DATASET RECORDS:
------------------------------------------------

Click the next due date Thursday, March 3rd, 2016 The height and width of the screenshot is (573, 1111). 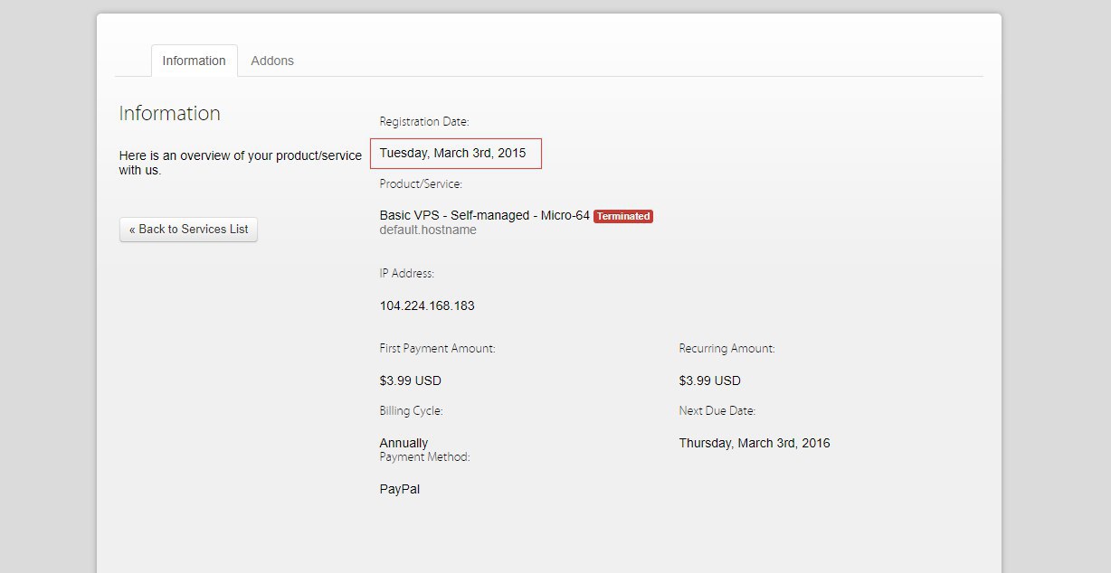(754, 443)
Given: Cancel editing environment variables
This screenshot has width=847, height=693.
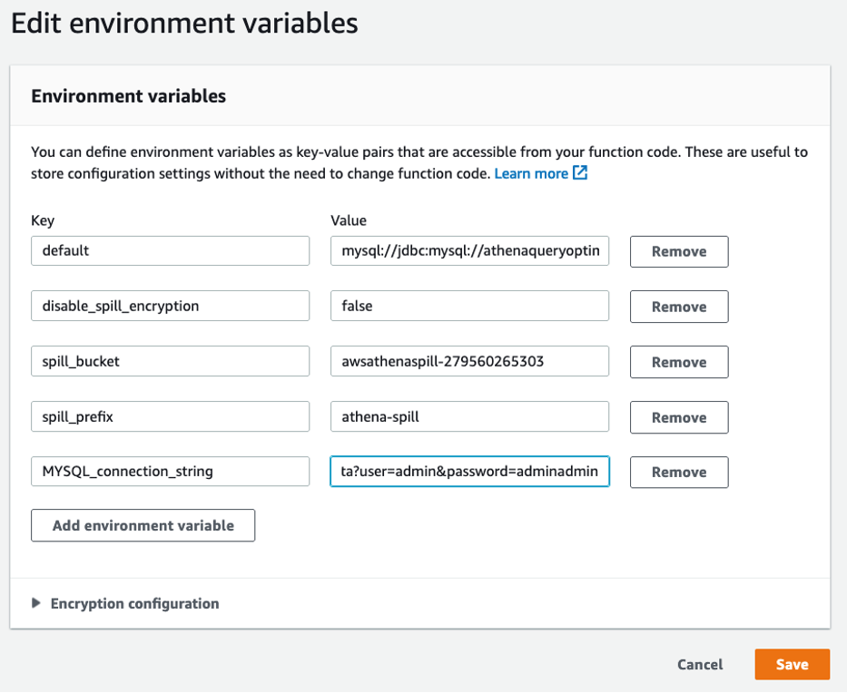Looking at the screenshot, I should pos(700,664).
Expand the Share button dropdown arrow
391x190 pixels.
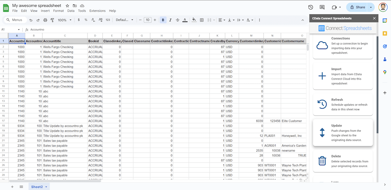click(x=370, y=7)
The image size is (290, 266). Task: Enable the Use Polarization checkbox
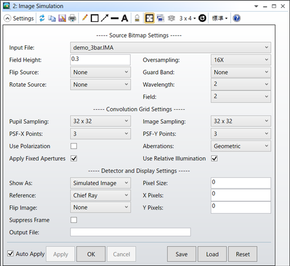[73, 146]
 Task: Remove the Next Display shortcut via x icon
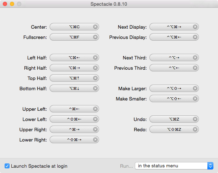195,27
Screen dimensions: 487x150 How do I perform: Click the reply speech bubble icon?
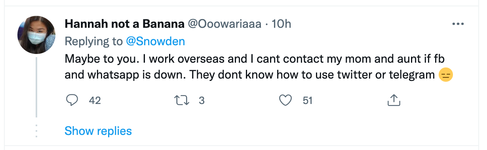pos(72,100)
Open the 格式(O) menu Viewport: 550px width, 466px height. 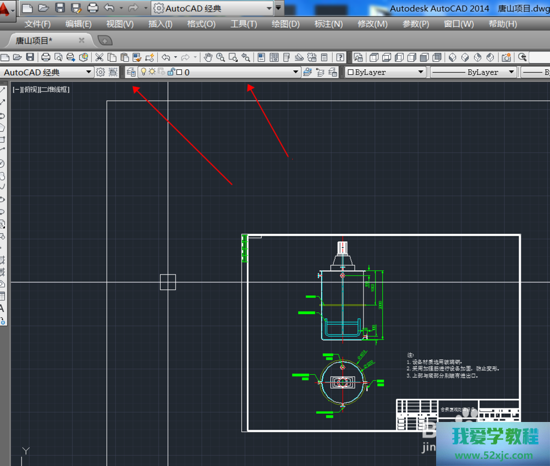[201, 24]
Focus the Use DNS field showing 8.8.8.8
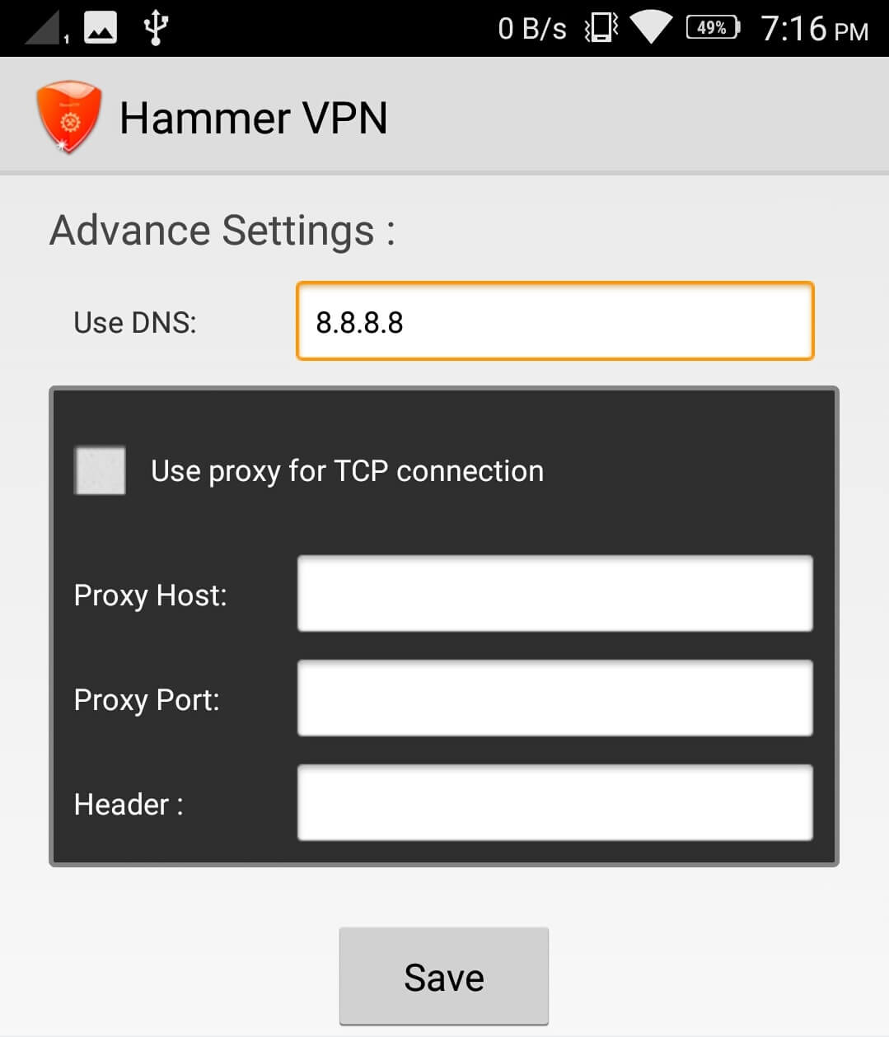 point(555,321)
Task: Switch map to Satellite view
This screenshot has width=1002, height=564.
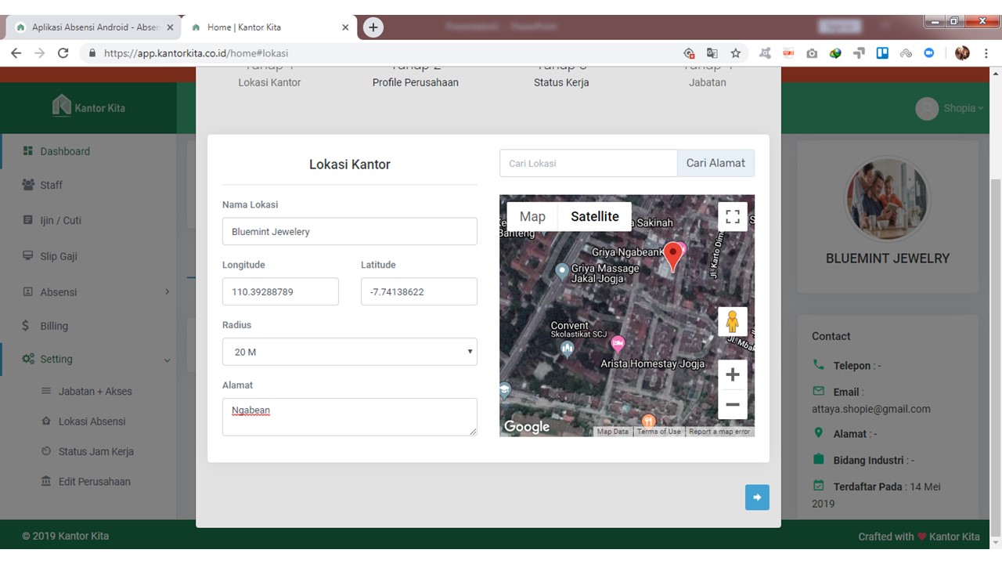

------------------------------------------------

TASK TO CARRY OUT: Repeat the lines of the records verbatim, starting at the line containing "Task: Switch map to Satellite view" and stopping after the final line. Images stay out.

ANSWER FOR THIS EXERCISE:
Task: Switch map to Satellite view
This screenshot has width=1002, height=564.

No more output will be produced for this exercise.